Furthermore, the data of the current study showed improvements of + 9.5%, + 9.6%, and + 14.6% in VO2peak for the 1-HIIT, 4-HIIT, and MCT, respectively (Table 1). The improvements in VO2peak in healthy untrained men after high-intensity and moderate-intensity exercise training (14% and 7%, respectively) has been reported with an advantage in the high-intensity group (Nybo et al. 2010). However, the protocol considered “moderate intensity” by the researchers, was performed at 80% of the maximal heart rate, an intensity considered high by other groups (Heydari et al. 2013). In this sense, others authors also reported that moderate and high-intensity exercise were able to provide similar improvements in cardiorespiratory fitness in 16 healthy adults. The authors observed a 20% increase in VO2peak in the high-intensity group and 15.1% in the moderate intensity group, without statistical significance between them (Gaesser and Rich 1984).

Our results showed that 4-HIIT and MCT are beneficial to increase HRV and cardiorespiratory fitness and also reduce anthropometric measures and blood pressure. The novelty of the current study is the analysis of genetic variants and interaction derived from the ADBR2 gene in response to exercise. Although this was a novel attempt to explore this relationship, the small sample size was an important limitation.

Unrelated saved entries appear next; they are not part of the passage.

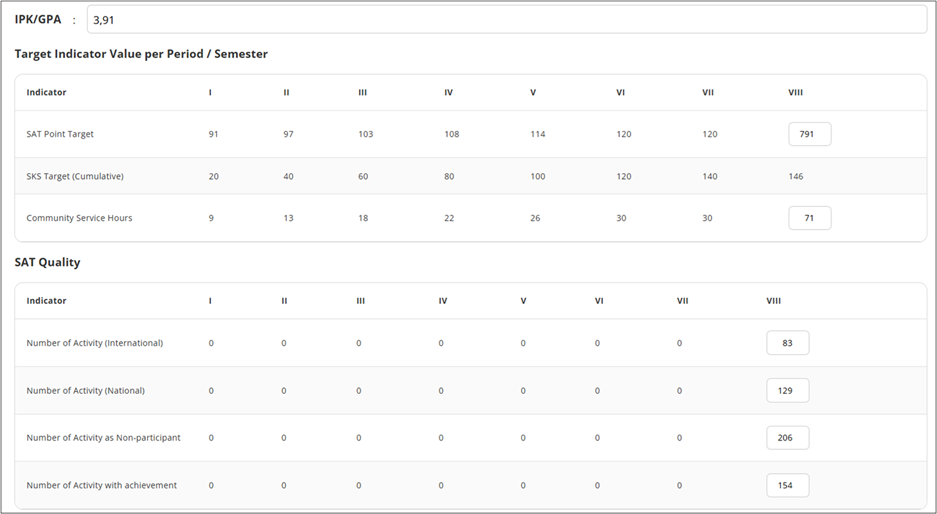The image size is (937, 514).
Task: Select the SKS Target (Cumulative) row label
Action: pyautogui.click(x=75, y=176)
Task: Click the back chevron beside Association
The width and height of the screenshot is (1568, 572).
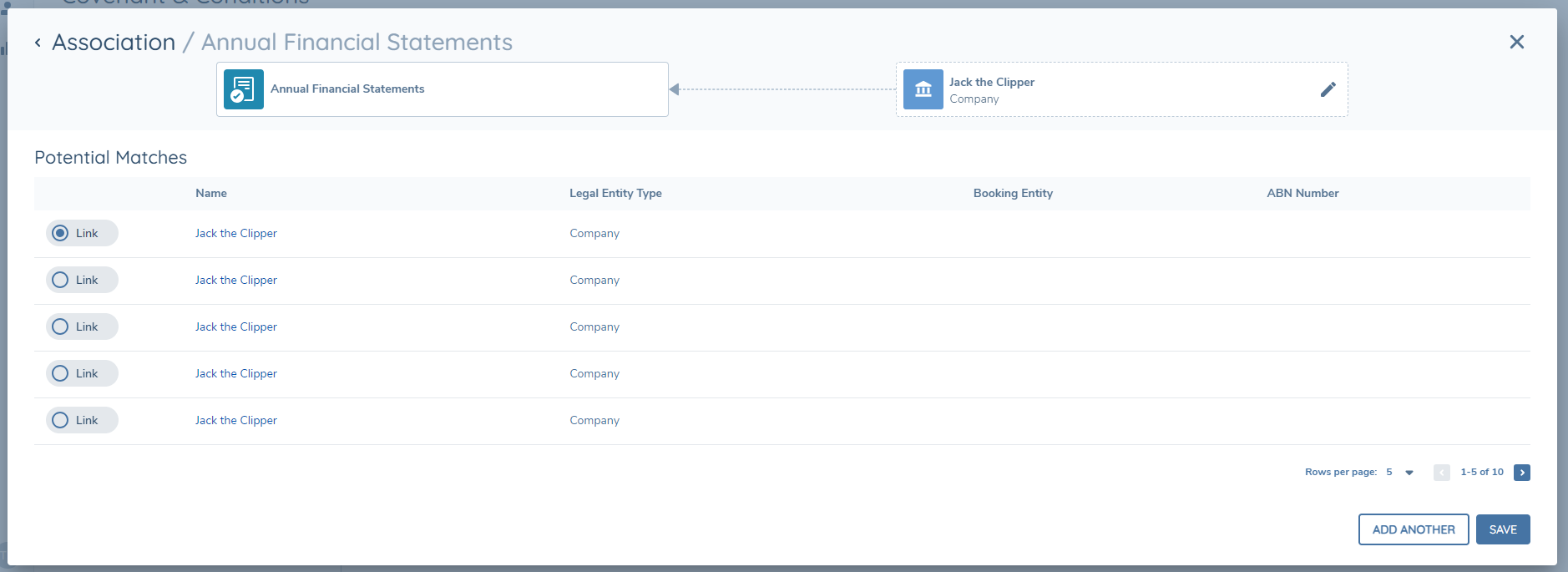Action: [x=38, y=43]

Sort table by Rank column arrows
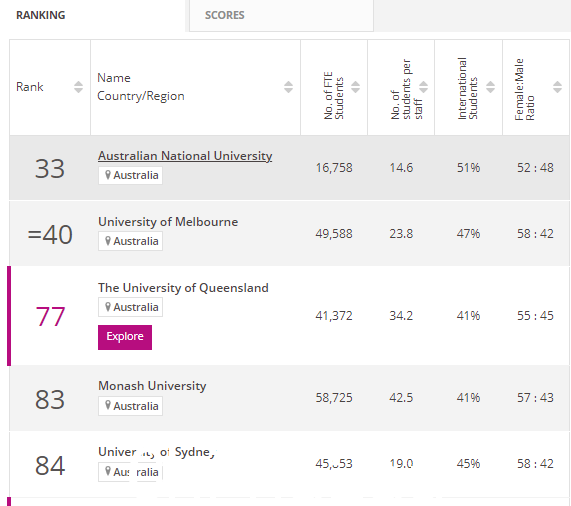coord(78,87)
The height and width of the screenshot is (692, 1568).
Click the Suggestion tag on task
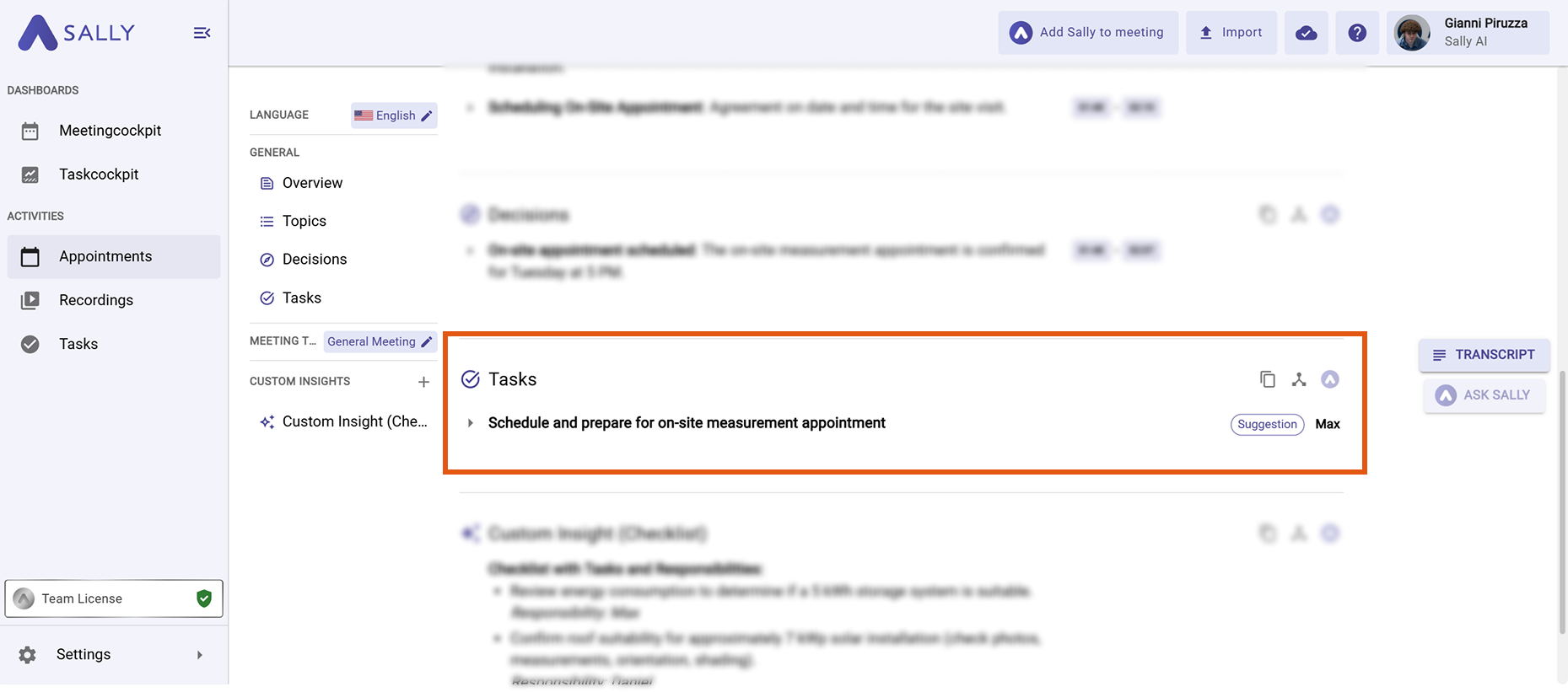[x=1267, y=424]
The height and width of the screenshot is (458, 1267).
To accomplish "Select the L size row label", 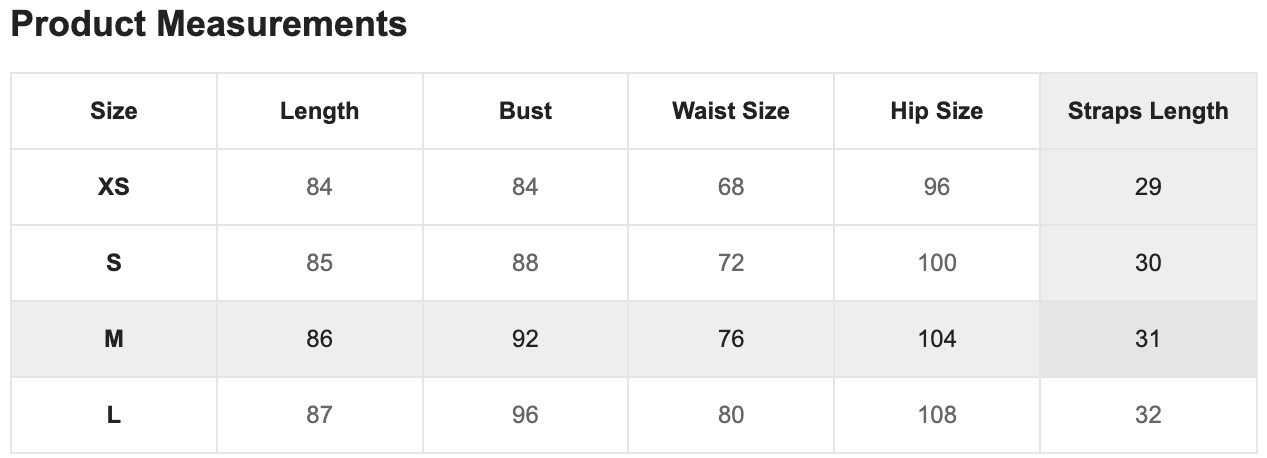I will (x=114, y=415).
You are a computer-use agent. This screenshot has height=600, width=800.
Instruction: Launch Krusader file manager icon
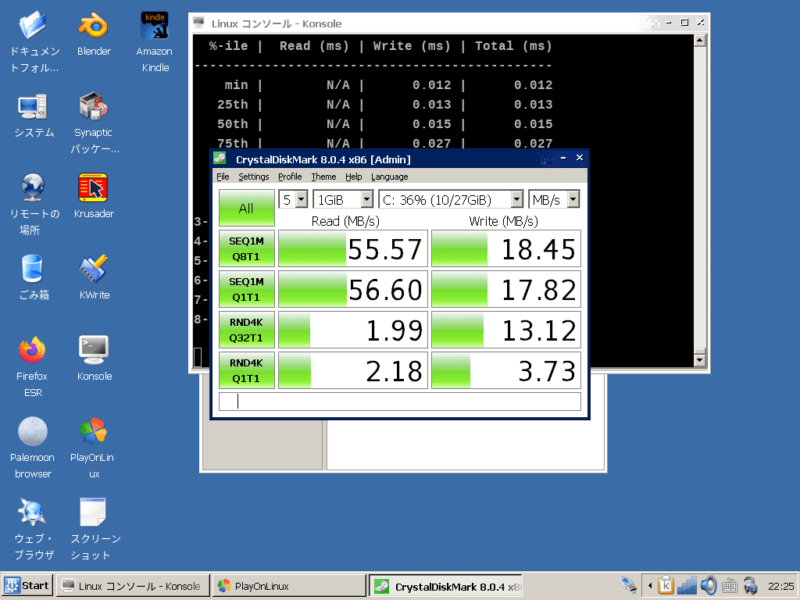pyautogui.click(x=93, y=188)
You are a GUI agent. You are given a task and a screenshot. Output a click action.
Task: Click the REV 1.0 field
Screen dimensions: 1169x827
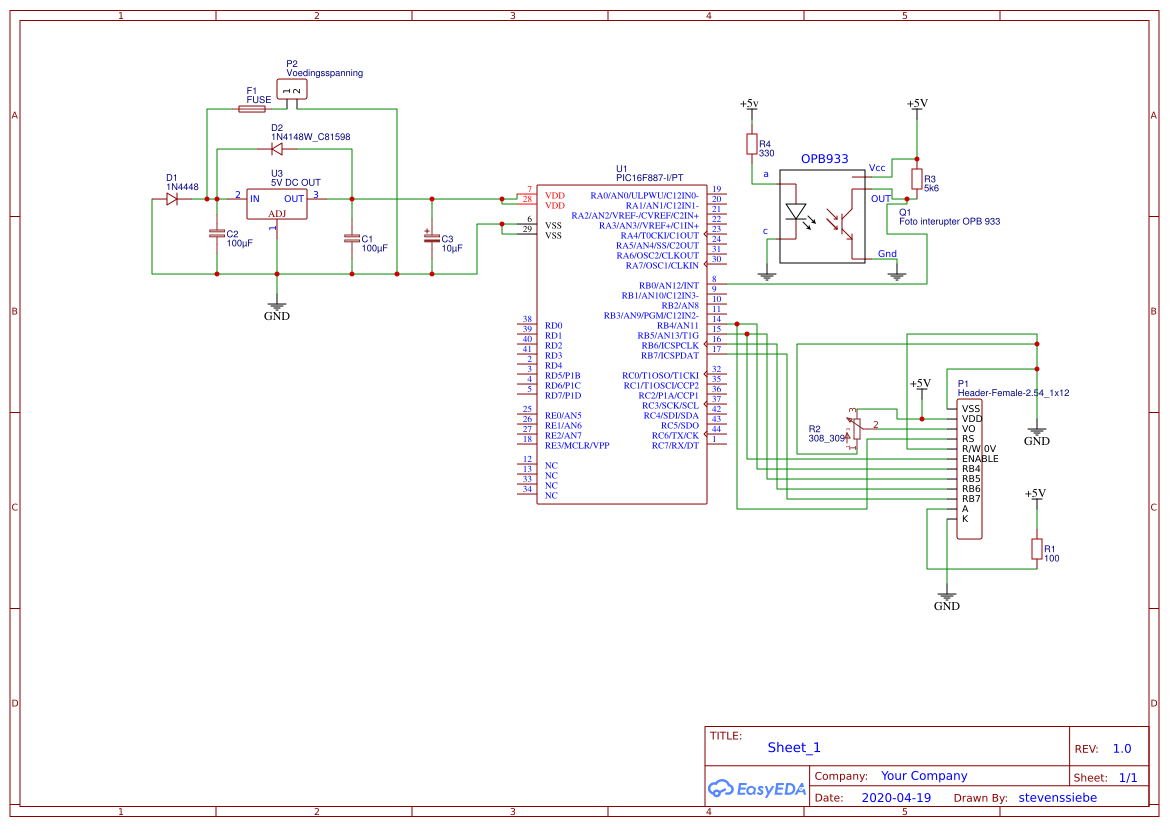pyautogui.click(x=1122, y=747)
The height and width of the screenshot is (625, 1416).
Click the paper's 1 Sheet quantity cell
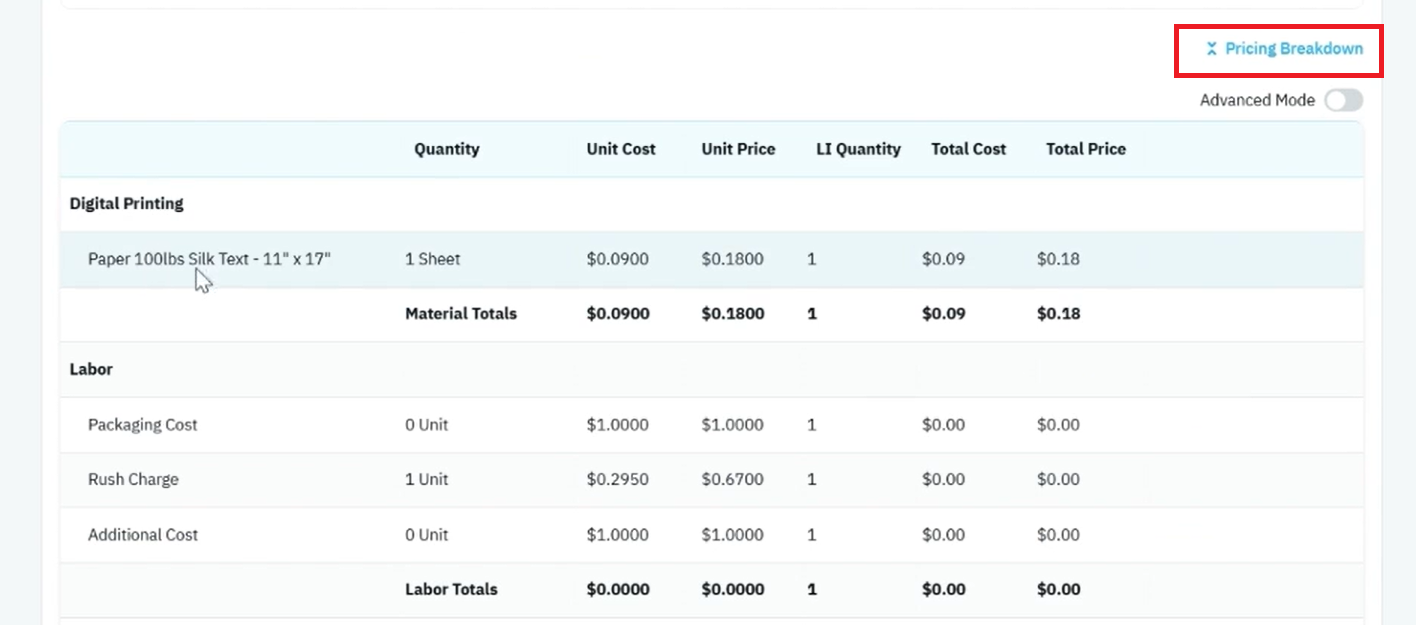tap(433, 259)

In conclusion, our data demonstrated a positive effect of the aerobic exercise training on the studied health parameters and the response to improve cardiac autonomic function through increased HRV, which seemed to be associated with the interaction between both ADBR2 gene variants.

Perspective

Collectively, the findings from our study provide that the adaptations of the cardiac autonomic nervous system through heart rate variability analysis seems interacting with β2 adrenergic receptor (ADRB2) variants following high-intensity interval training (HIIT) or moderate continuous exercise. In this sense, this study showed the influence of genetic characteristics in response to exercise. The findings of the current investigation have potential implications for the practices and physiological understanding of individuals undertaking long‐term aerobic exercise. Future research in this area is clearly warranted and the authors suggest that the characteristics of genetics should be used to randomize the participants. Variations in the ADRB2 gene can affect responses to drug actions, thereby impacting diseases in which ADRB2 plays a role, such as obesity and hypertension. The results of this study could therefore be of importance for the clinical management of these diseases, including an exercise program as a non-pharmacological treatment considering a customization based on genetic profile.